### [Items]

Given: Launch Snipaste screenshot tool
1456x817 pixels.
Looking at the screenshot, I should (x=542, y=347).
---
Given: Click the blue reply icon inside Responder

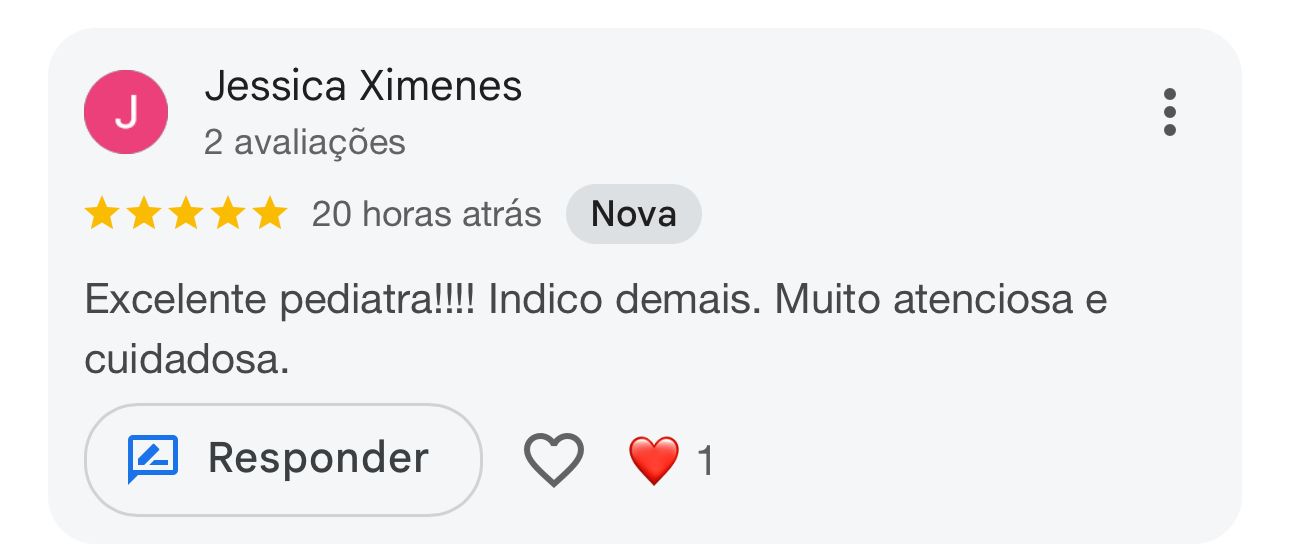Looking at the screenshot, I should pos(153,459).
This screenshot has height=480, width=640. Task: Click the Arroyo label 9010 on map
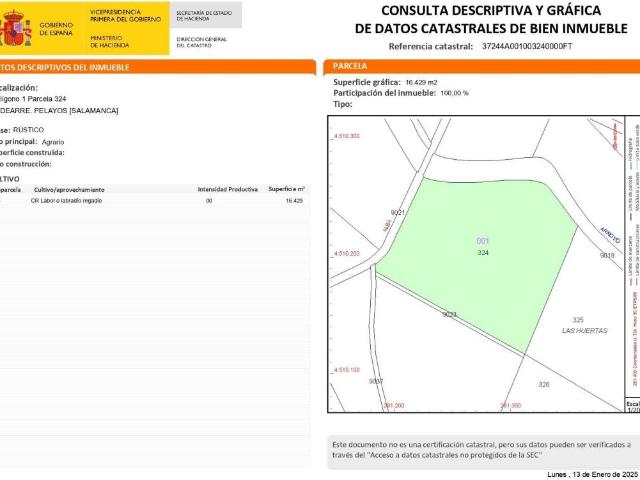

### [Given task]
Copy the records word for word, starting at the line containing "Given: Launch Snipaste screenshot tool" and ending at the line containing "Looking at the screenshot, I should (x=542, y=347).".

### [Completed task]
Given: Launch Snipaste screenshot tool
1456x817 pixels.
Looking at the screenshot, I should (x=542, y=347).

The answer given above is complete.